Deep Residual Learning for Image Recognition
Highlights of ResNet Paper
- Present a residual learning framework to train very deep networks more easily.
- Training 8x deeper networks than VGG-net
- 3.57% error on the ImageNet test set, 28% relative improvement on COCO object detection dataset.
- Topping the leader board in ILSVRC & COCO 2015 (ImageNet classification, detection, localization, COCO detection & segmentation)
Introduction
From the ImageNet Classification results in 2014-2015, it was evident that having deeper networks helps to learn greater levels of features. As shown in the figure below, we can see that VGG-Net and GoogLeNet have reduced the top-5 error rate further by having deeper networks.
So if we just stack more and more layers, does that help? Turns out it doesn't. One reason for this is the vanishing gradient problem which was studied by Sepp Hochreiter in 1991 [14] and discussed over the years [1], [8]. This problem makes it difficult for a network to converge from the start. This issue has been addressed through various initialization methods and through batch normalization [16].
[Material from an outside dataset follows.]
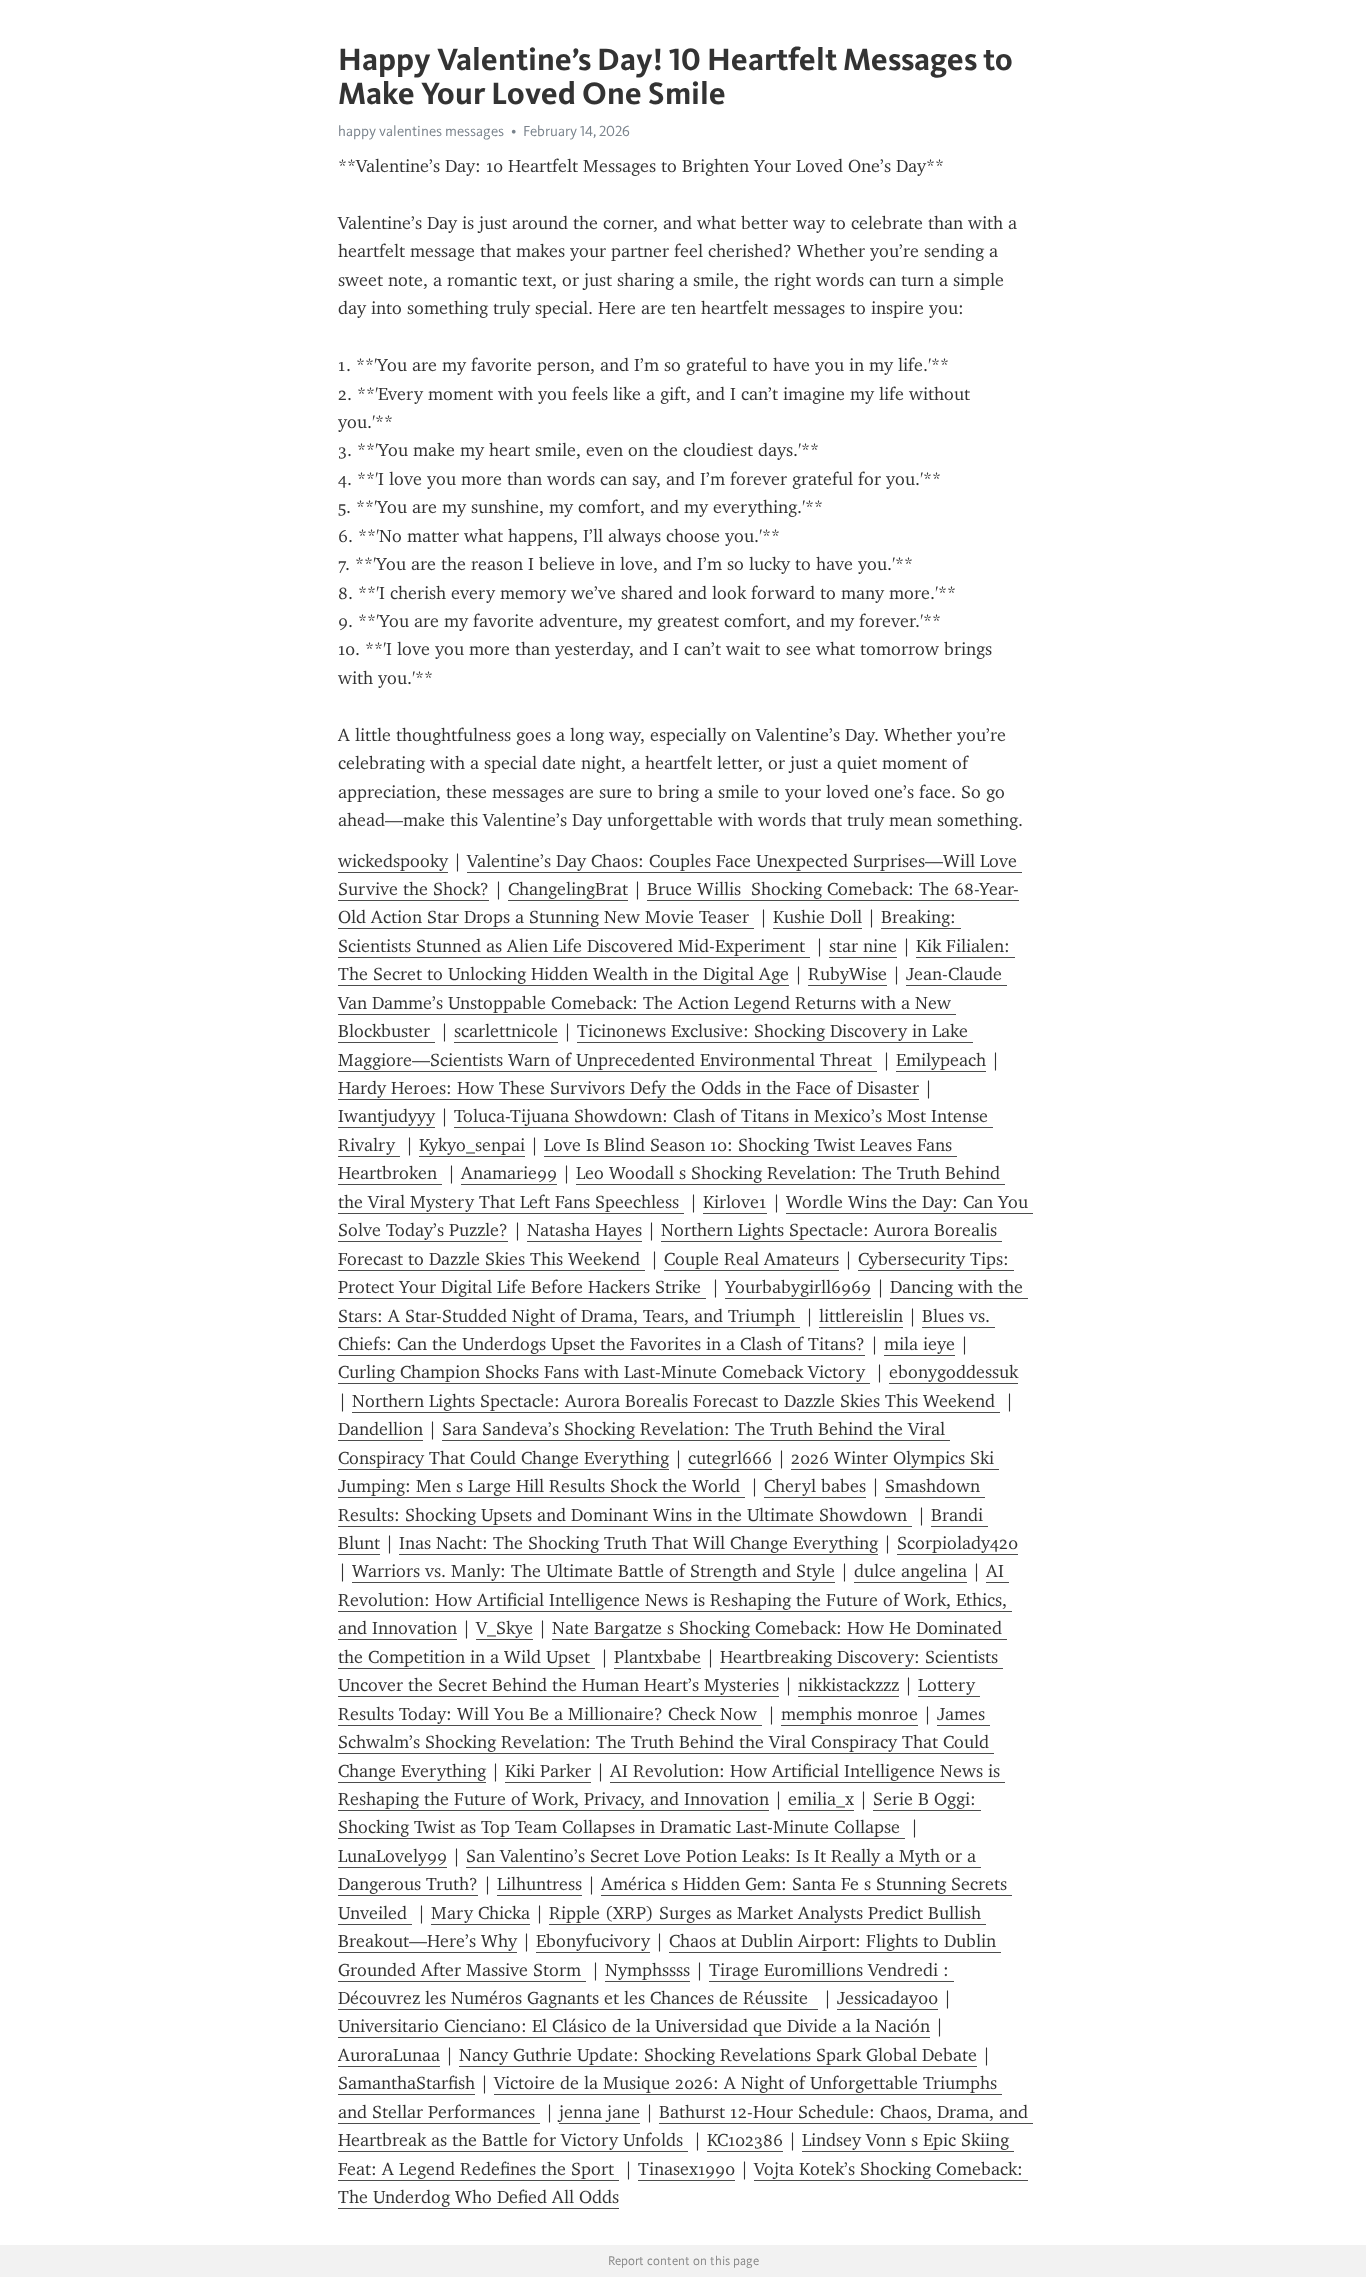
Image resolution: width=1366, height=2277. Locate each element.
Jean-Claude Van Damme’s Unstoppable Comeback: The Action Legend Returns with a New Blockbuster (672, 1002)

Even when a network starts converging, in deeper networks, researchers have found that there is a degradation of accuracy. Particularly, when we start increasing the depth of a model the accuracy gets saturated, and then it degrades rapidly. As evident from the learning curves, this is not due to overfitting$^{\star}$.
The authors of the ResNet paper argue that, even if we increase the depth, theoretically there should be solution which gives the same accuracy. So it's basically the shallow network + layers with identity transform.
However, the problem seems that the optimizers cannot reach that solution. So can we do a trick and get there easily? That's what authors hypothesize.Methodology - Deep Residual Learning
Fitting a residual mapping
Let's say we need to approximate the function $\mathcal{H}$ by some set of layers of a neural network. Authors propose that, rather than learning $\mathcal{H}$ can we let the few layers approximate a residual function ( $\mathcal{H}-\mathrm{x}$ ). 🤔
Let's denote this new function by $\mathcal{F}$. So, now we have rewritten original the function we need to approximate as, $\mathcal{H}(\mathrm{x})=\mathcal{F}(\mathrm{x})+\mathrm{x}$.
Ok, so what benefit does this give? 🤷🏻
By reformulating, we saw was that, $\mathcal{H}$ was split into an addition of a function $\mathcal{F}$ with the input. In the degradation problem that we saw earlier, the issue was that learning the identity function was hard $^{\star}$. However with this residual learning reformulation, it should be easy for the optimizer to drive the weights of the layers such that $\mathcal{F}$ becomes a zero mapping.
In this way, we are left with $\mathcal{F}(\mathrm{x})+\mathrm{x}$ which is the identity mapping.